* _Consigne_
Les affirmations suivantes concordent-elles avec l'extrait sur la médiation numérique ? Répondez par oui ou par non pour chacune et citez mot pour mot les mots décisifs.
(a) La médiation appliquée aux technologies numériques s'est développée dans les espaces d'éducation populaire.
(b) Toutes les personnes qui exercent une activité de médiation sont des professionnels spécifiquement formés à cette tâche.
(c) La culture technique se définit comme une maîtrise experte des technologies.

La médiation numérique pour l’appropriation des technologies et l’acquisition d’une culture numérique
Un champ professionnel issu de l’éducation populaire
La médiation numérique, comme d’autres formes de médiations liées à la formation des adultes, entretient un lien fort avec l’éducation populaire qui s’intéresse à la formation civile et civique. C’est dans le cadre des espaces d’éducation populaire que s’est développée la médiation appliquée au domaine des technologies numériques, prônant la diffusion d’une culture technique qui se définit comme un minimum de connaissances et de savoir-faire permettant à un individu de se « réapproprier » les technologies. Ce qui est ainsi visé, c’est à la fois d’influencer positivement le parcours d'appropriation des technologies par les différents publics (c’est-à-dire le processus par lequel un individu intègre un dispositif technique à sa pratique, en l’adaptant à sa culture, ses besoins, ses valeurs) et permettre ainsi leur autonomisation en tenant compte des contextes d’usage ainsi que des caractéristiques socioculturelles des individus.
L’activité d’accompagnement au numérique vers l’autonomisation conduit à distinguer la médiation numérique selon qu’elle est considérée comme une activité ou comme un métier en tant que tel : il existe en effet des professionnels spécifiquement formés et qualifiés en tant que « médiateurs », dont la médiation constitue le cœur de métier et l’expertise alors que d’autres professionnels (ou encore bénévoles) ont une activité de médiation sans réelles compétences spécifiques au regard de leur formation initiale et qui relève d’une activité parmi d’autres dans leur quotidien.

* _Lignes de données_

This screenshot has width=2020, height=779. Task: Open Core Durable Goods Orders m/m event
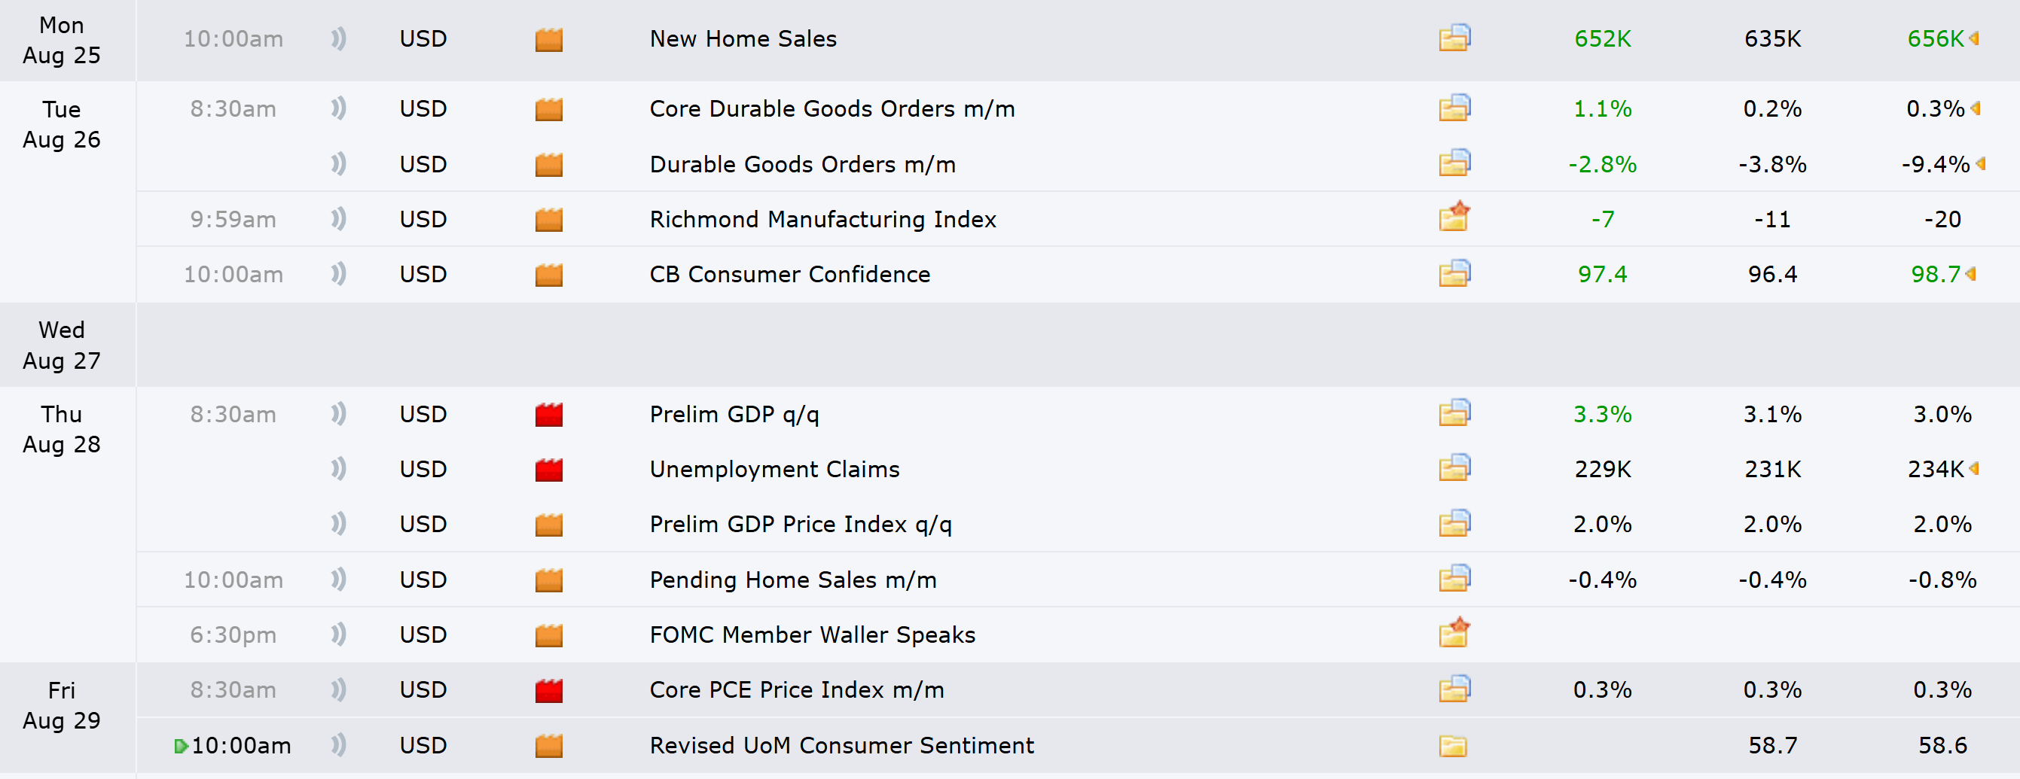pos(832,108)
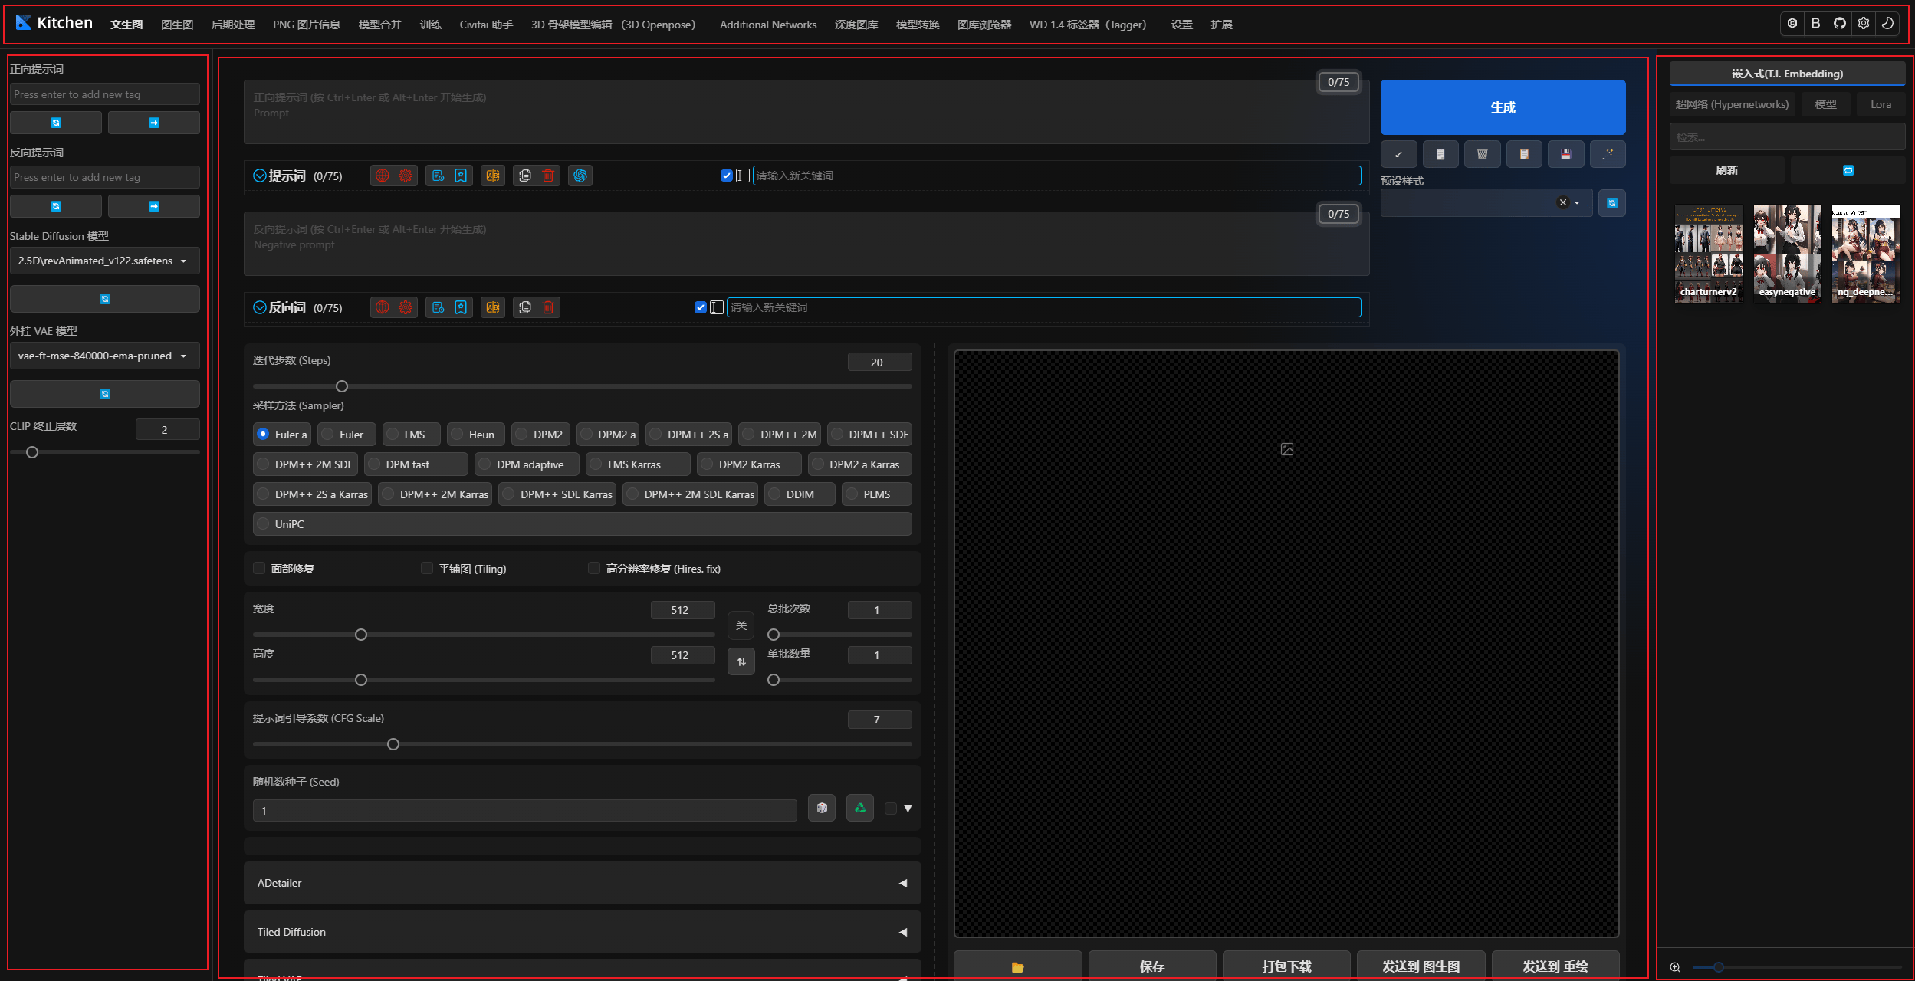The height and width of the screenshot is (981, 1915).
Task: Enable 高分辨率修复 (Hires. fix) checkbox
Action: tap(593, 568)
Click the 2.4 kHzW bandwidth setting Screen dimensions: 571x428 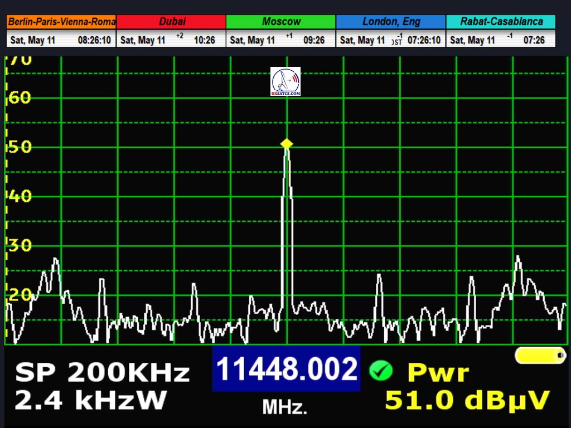(91, 400)
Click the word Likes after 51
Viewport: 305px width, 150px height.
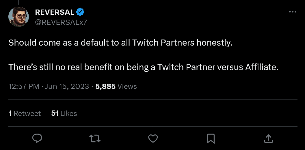coord(69,113)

* _Réponse_
(a) Oui : « C’est dans le cadre des espaces d’éducation populaire que s’est développée la médiation appliquée au domaine des technologies numériques ».
(b) Non : « d’autres professionnels (ou encore bénévoles) ont une activité de médiation sans réelles compétences spécifiques au regard de leur formation initiale ».
(c) Non : « un minimum de connaissances et de savoir-faire permettant à un individu de se « réapproprier » les technologies ».